>accidentally entered password for website x on website y
>>62253930
>being this autistic
Passwords are hashed when sent. Even if they wanted to, they can't get your password
>>62254033
>Passwords are hashed when sent
says who? internet police?
on several occasions i've signed up for sites and had them send me a confirmation email containing my password in plain text.
>>62253930
>accidently enter password in username box
>>62254033
this isn't the issue, the issue is if they store your hashed attempts and don't salt
>>62254062
That's because they're shit sites. Any site that has devs that have brains will implement this technique.

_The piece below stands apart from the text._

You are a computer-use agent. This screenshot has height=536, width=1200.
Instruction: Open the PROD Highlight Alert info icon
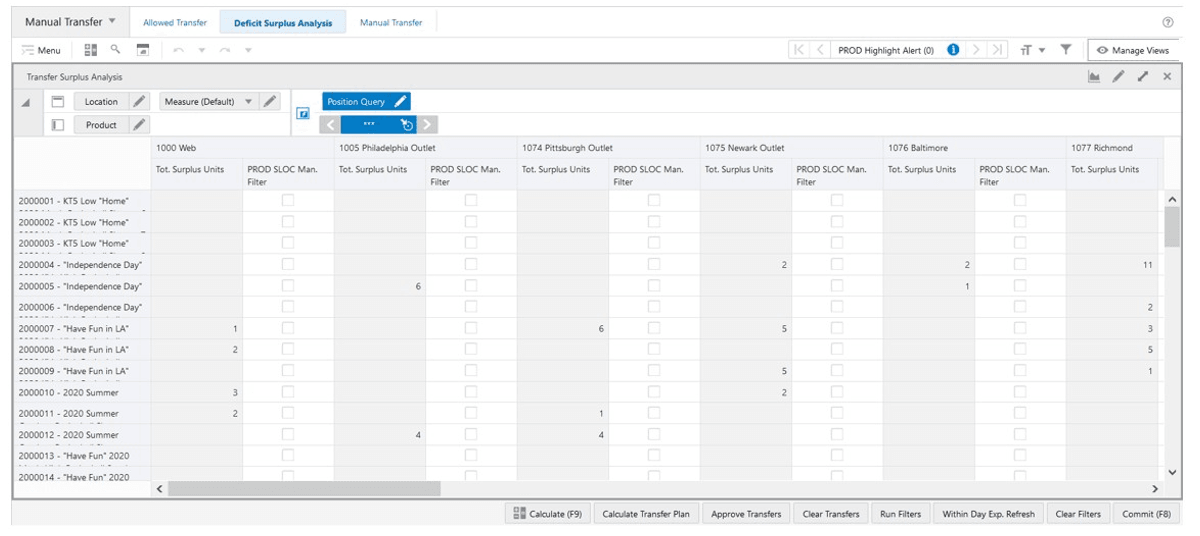pyautogui.click(x=953, y=49)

It's 2017 ffs
>>62254185
if web devs had brains they wouldn't be doing web dev
>>62254090
>accidentally enter "usernamepassword" as username
>use pass
> >>62253930 >>62254090 >>62254285 can never happen
gee that was hard
>>62254033
>unhash password
>get fucked
>>62254339
> i'm a retard: the post
Too late kid, your computer is already turned into a bomb
>>62254033
>Passwords are hashed when sent.
No they're not.
>Even if they wanted to, they can't get your password
Yes I can.
>command required to supply password as parameter.
>it is now forever stored in the shell log.
why?
>>62254062
The old site for my uni accomodation did this and the "change password" page was just a text box with your existing password already in it
>all those retarded niggers replying to greentexts
>>62253930
Worse, you have entered your password in the logon field; everyone can see it.
>>62254743
do you know what xarg is?
>>62254033
A company I did some consulting with a few years ago saved every failed login attempt to a database table. Which in and of it self isn't bad. Except for the fact that they also stored the 'bad_password' in plaintext.
>>62254062
Retard.
That's because you used "Forgot Password".
You're supposed to change it RIGHT AWAY. Then they will have a hash.